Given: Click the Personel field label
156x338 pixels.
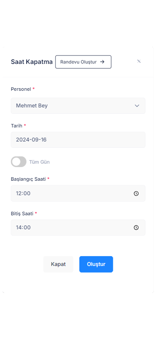Looking at the screenshot, I should (21, 89).
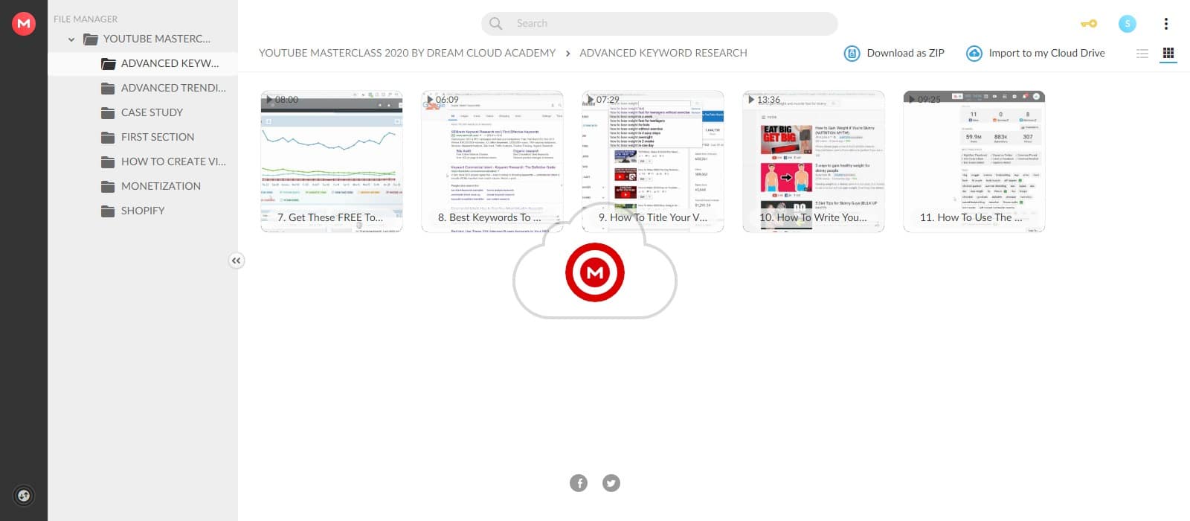Screen dimensions: 1190x521
Task: Click the MEGA logo in the sidebar
Action: (24, 24)
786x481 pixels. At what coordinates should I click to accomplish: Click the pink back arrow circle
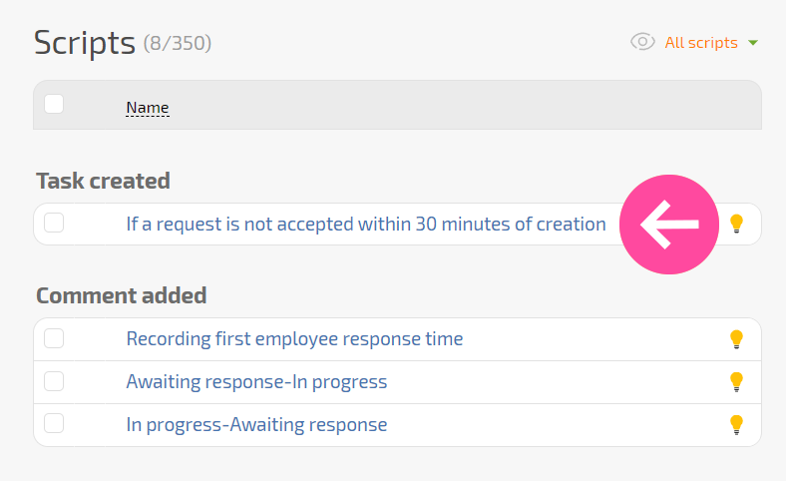pyautogui.click(x=669, y=225)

__Exercise instructions__
Begin at the line with "156x338 pixels." and retype exactly every line through the last one of the entries above, both included, and nothing more; pictures stay out.

__Written reply__
156x338 pixels.
Looking at the screenshot, I should (21, 89).
Screen dimensions: 1190x521
Task: Click the MEGA logo in the sidebar
Action: (24, 24)
786x481 pixels. At what coordinates should I click to accomplish: Click the pink back arrow circle
pyautogui.click(x=669, y=225)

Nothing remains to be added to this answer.